Will Leinenkugel Support Line-Item Veto in Feingold's Hometown? (4/26/10)
Bipartisan “Janesville Line-Item Veto” introduced with
hometown Rep. Paul Ryan
MADISON —Today, Democratic Commerce Secretary Dick Leinenkugel makes his grand entrance into the Republican primary for U.S. Senate with a campaign stop in Janesville. As he speaks to media in Senator Feingold’s hometown, will he go on-record and support bipartisan deficit-reduction legislation introduced by two of Janesville’s sons?
"Will Secretary Leinenkugel spend his time in Janesville today discussing his plans and ideas or will he do what his primary opponents have done to date - offer only slogans and mudslinging, but no solutions?" asked Mike Tate, Chair of the Democratic Party of Wisconsin. “Secretary Leinenkugel should take this time to stand in support of the deficit-reduction measures of the senator from Janesville, Russ Feingold.”
Senator Russ Feingold and Congressman Paul Ryan, both originally from Janesville, have teamed up to introduce the “Janesville Line-Item Veto,” that gives any president the authority to strip earmarks and wasteful Washington spending from legislation. And experts agree that a line-item veto will benefit taxpayers.
In addition to the “Janesville Line-Item Veto,” Senator Feingold has introduced several other bills to reduce the deficit. Last week, he successfully pushed through legislation to prevent members of Congress from receiving an automatic pay raise next year – something Feingold has been working to permanently ban for years.
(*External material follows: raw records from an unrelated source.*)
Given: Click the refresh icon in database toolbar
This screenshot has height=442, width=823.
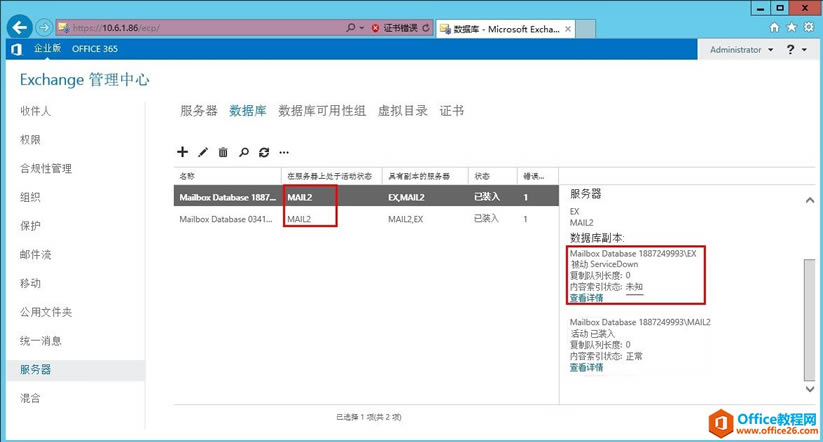Looking at the screenshot, I should click(264, 152).
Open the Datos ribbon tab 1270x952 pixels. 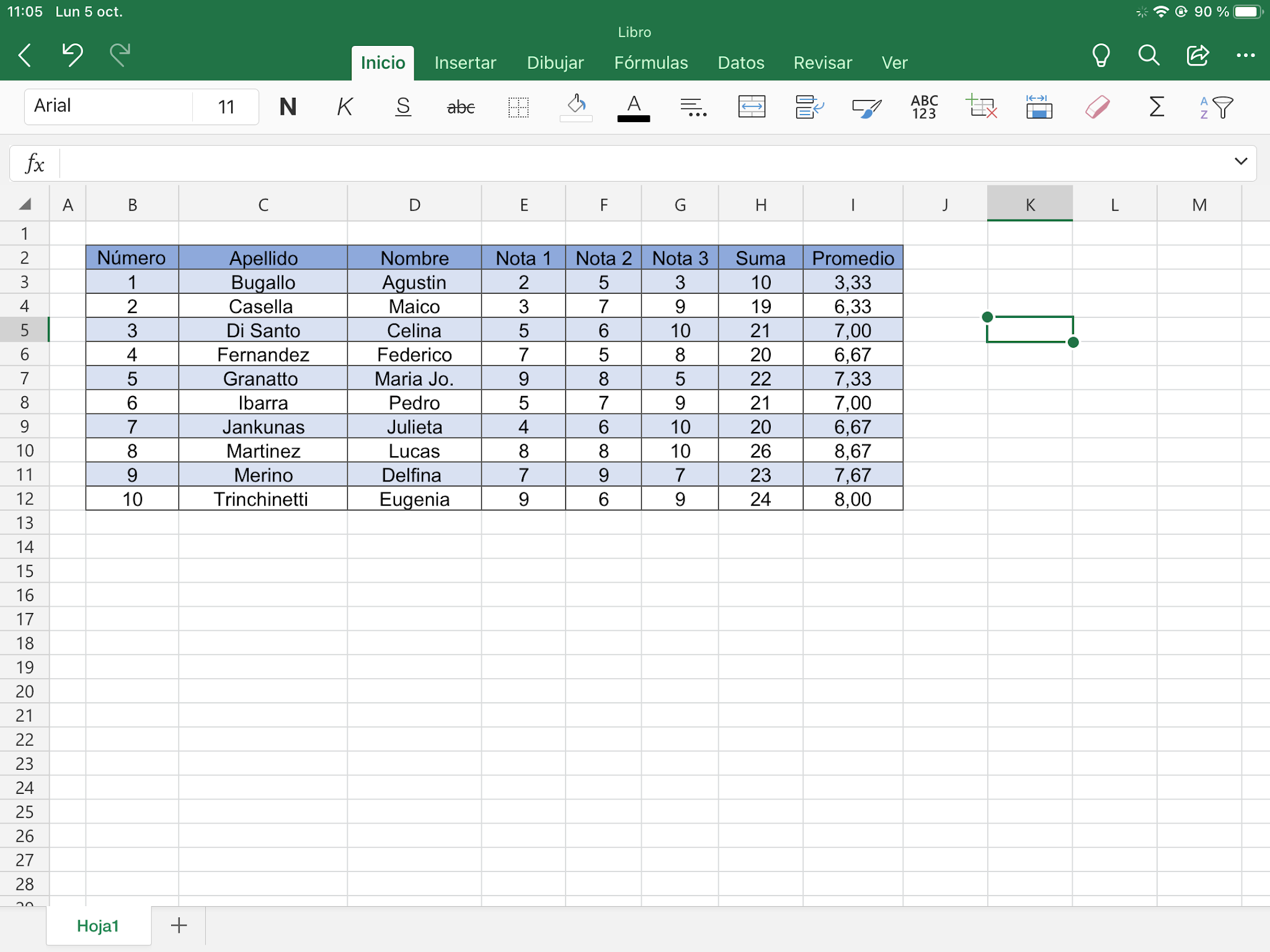740,62
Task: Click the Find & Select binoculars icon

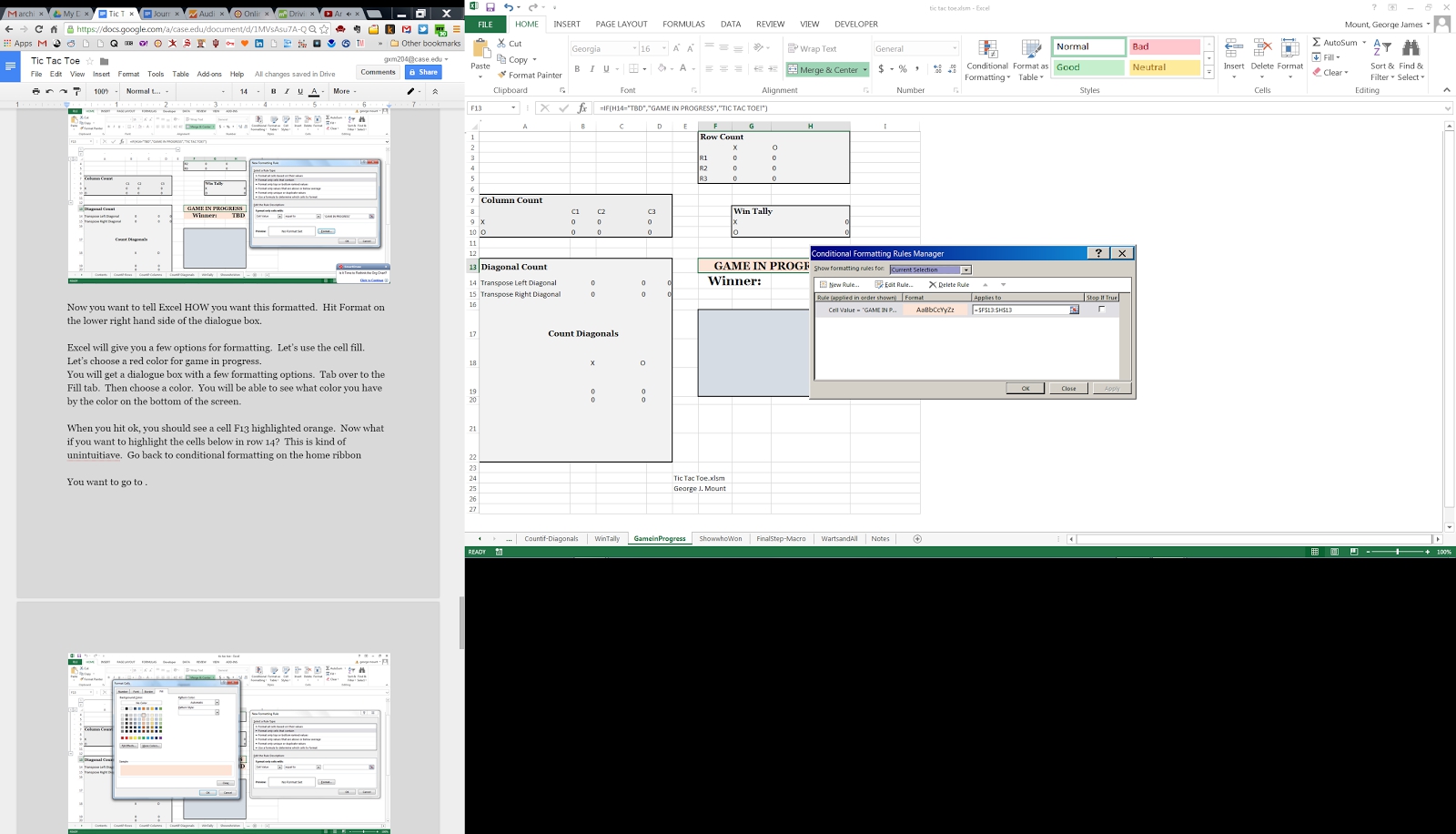Action: point(1410,49)
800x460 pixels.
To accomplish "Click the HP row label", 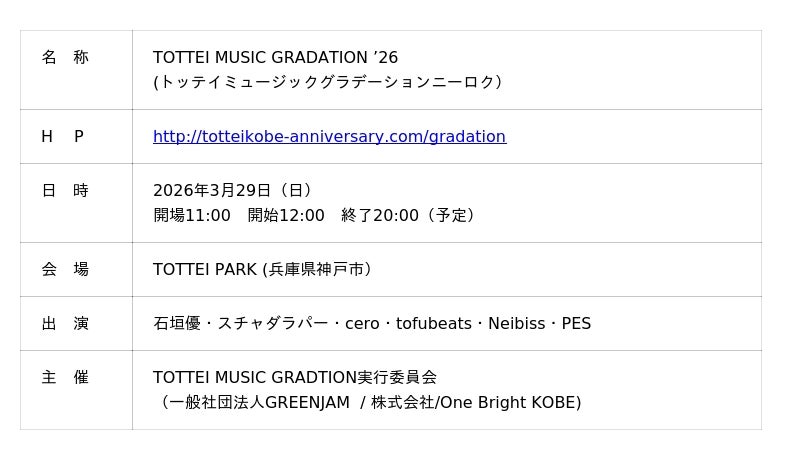I will pos(63,136).
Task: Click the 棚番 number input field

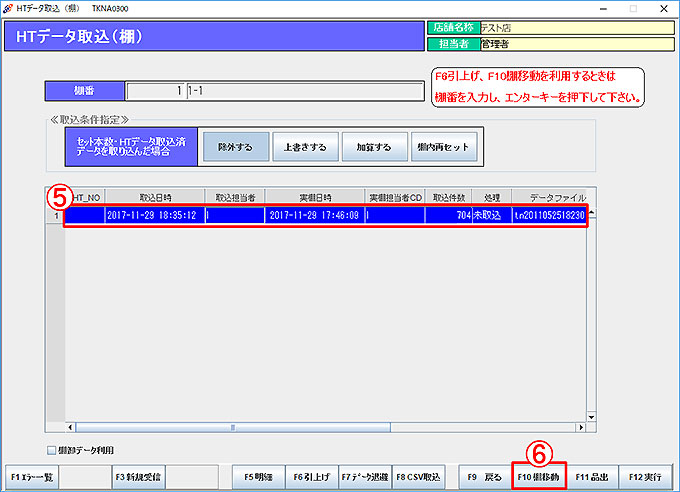Action: tap(156, 91)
Feingold is also well-respected for keeping his 1992 pledge to never request an earmark and has also led the charge in the Senate to end this abusive practice. The “Janesville Line-Item Veto” would allow the president to pull out unnecessary earmarks without vetoing important bills.
Recently, Russ’s provision to rescind transportation earmarks that are more than 10 years old with 90 percent unspent funds passed through the Senate, as part of his Control Spending Now Act. The provisions in the bill are estimated to save one-half of a trillion dollars.